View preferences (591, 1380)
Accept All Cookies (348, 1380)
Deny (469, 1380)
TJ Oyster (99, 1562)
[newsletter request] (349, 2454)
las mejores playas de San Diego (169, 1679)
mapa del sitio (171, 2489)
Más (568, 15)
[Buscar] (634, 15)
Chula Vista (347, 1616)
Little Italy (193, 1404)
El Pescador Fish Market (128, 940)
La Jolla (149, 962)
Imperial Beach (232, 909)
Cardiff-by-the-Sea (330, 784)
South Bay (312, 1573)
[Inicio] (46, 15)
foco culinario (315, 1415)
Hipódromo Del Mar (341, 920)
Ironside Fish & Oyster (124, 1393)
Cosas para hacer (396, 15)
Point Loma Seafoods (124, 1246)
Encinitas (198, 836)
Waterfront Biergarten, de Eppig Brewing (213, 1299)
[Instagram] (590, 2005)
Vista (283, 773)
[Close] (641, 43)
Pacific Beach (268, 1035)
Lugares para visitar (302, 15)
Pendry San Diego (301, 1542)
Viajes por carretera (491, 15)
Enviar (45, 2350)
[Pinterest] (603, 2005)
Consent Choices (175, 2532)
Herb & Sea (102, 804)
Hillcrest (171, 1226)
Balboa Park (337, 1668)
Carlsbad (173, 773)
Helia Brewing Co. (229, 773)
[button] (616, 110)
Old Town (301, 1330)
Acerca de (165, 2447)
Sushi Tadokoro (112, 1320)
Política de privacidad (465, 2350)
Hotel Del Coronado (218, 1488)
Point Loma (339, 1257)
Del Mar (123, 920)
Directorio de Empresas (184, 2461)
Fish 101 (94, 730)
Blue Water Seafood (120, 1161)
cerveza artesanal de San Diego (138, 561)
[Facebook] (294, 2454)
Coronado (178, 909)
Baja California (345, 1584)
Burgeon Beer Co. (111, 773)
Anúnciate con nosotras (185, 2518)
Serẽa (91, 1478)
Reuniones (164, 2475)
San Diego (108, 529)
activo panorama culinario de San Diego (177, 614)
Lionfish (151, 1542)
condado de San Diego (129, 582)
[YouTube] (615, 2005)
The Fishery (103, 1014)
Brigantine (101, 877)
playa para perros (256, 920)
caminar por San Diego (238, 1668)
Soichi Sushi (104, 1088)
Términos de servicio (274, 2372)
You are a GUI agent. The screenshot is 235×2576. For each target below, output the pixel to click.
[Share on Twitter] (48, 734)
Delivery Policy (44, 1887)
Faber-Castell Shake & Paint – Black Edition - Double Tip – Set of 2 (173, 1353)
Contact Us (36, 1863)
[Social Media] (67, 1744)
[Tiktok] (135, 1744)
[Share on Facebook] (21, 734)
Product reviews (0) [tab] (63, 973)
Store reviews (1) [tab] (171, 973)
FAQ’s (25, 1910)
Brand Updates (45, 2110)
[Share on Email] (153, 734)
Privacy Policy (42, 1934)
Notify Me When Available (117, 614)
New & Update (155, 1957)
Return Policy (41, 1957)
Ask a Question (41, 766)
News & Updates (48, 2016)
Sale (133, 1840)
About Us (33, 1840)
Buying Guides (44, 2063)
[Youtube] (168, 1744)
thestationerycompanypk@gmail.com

= = = = = = =

Copy every line from the records that holds the string "Diego".

las mejores playas de San Diego (169, 1679)
Pendry San Diego (301, 1542)
cerveza artesanal de San Diego (138, 561)
San Diego (108, 529)
activo panorama culinario de San Diego (177, 614)
condado de San Diego (129, 582)
caminar por San Diego (238, 1668)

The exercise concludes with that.